Ebola already has been airborne 25 years ago in 1989 in Reston Virginia which is how the Ebola strain Reston Ebola got it’s name. Granted it didn’t show that it could harm humans and only monkeys at that time, but this PROVES that Ebola as with any disease can evolve and in fact become an airborne contagion. Assuming otherwise is absurd.
Sandman, Reston is an Asian virus. It is like Ebola (many call it a form of Ebola) but it may have a totally different ecology and certainly has a totally different history. It is not a human disease.
It’s kind of scary how this guy who seems so sure about what he is saying, uses words like diseases “in general”, “but they really don’t change their mode of transportation”(tells me that they could),”I’m pretty sure”, “this does not happen very often”, “we expect…” (who is “we”?), “probably”, “IF it did…”(if and it may or may not??), “the chances are” (oh, so there is a chance), “potentially”, “rarely”, “may or may not”, “except possibly one”. well, I’m real convinced now! the only absolute facts are that us humans are not in control, we don’t know everything nor will we, we are not Omni-powerful, etc. but one thing for sure is God is, so put your trust in Him and not in the arm of the flesh. let me end this by saying I thank God for doctors (I go to them), and dentists and cancer research and vitamins and stitches and band aids and surgery and blood transfusions and God using people to save other people from ebola. my point is, we just can’t think we know it all when it comes to ebola and other viruses. if we did, this guy wouldn’t have used all those words.
Noreen, let me know how that goes for you. I’m sticking with the science. And yes, science is not certainty. Only faith provides perfect certainty. For what it is worth.
The other day, on a NEJM webinar, an MSF doctor pointed out that if Ebola were airborne, there would be more evidence of unlinked transmission — cases that did not have close contact with other cases. And that evidence has not been seen — with the possible exception of some of the nosocomial infections. But those could have been due to droplet transmission, or quite frankly, accidents. BTW, the CDC issued this fact sheet that makes a clear distinction between airborne and droplet spread: http://www.cdc.gov/vhf/ebola/pdf/infections-spread-by-air-or-droplets.pdf
A hypothetical – I wonder if tomorrow the Directors of Health in Sierra Leone, Liberia and other West African countries were offered a 100% effective, proven vaccine (or even another 100% effective preventive strategy) against malaria or one against Ebola which would they choose – and which one would the donors give funding towards an “EPI type” program if they had to choose.
Malaria, hands down.
HIV, HCV, polio all undergo recombination during replication.
Why not ebola?
Ag shift is reASSORTMENT in flu, so yes, this is very different process.
Rather than focusing on airborne spread… it’s probably a greater likelihood that a mutation creates a virus that makes it attenuated slightly… increasing chance of spread before people get really sick. All depends on how long this outbreak goes on.
Chris, I actually didn’t use the term recombination, or reassortment, in the post, but you are right, there is a difference, and I added a word to clarify.

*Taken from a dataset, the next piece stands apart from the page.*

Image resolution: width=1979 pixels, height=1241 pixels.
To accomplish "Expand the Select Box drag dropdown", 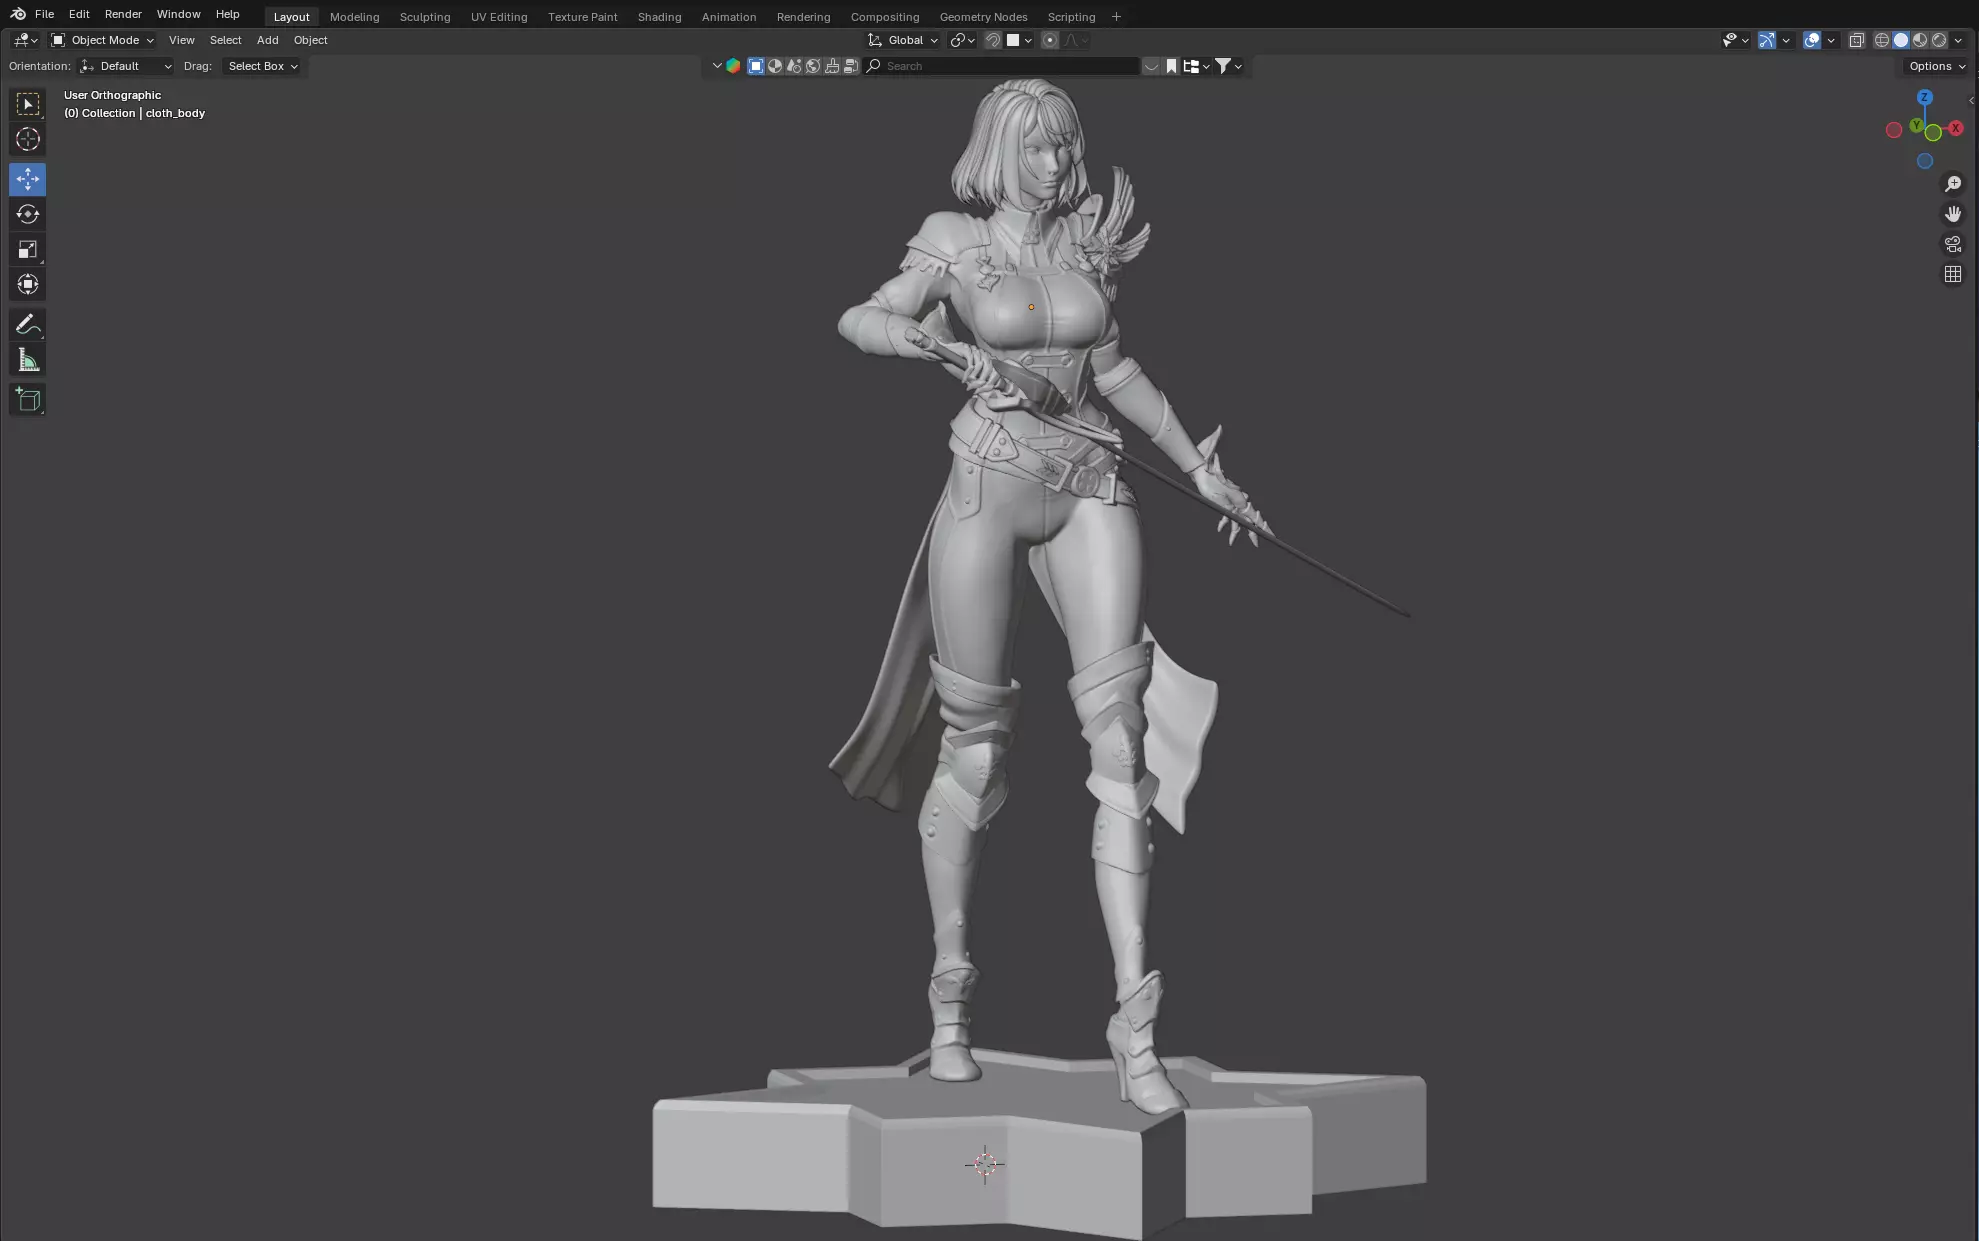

The viruses you mention have changed in the wild through recombination. But given the widespread nature of HIV, for example, it is interesting to not that it has not changed much, not at all in its mode of transmission. That supports, rather than refutes, the argument.
Also, again, the genetic source of West African Ebola is still a single individual. HIV probably existed for decades before it became a pandemic (see: http://scienceblogs.com/gregladen/2014/10/27/ebola-and-the-french-disease/) The time scales (a year vs. something approaching a century) are vastly different. And, again, HIV has not changed its mode of transmission.
But yes, the possibility that Ebola changes in a way that makes its spread more likely because of differences in the link between symptoms and the ability spread is a concern. But, since its current mode of spread is closely related to symptoms, it may not amount to much. I would worry a a lot more if it was already airborne and became more focused in that modality.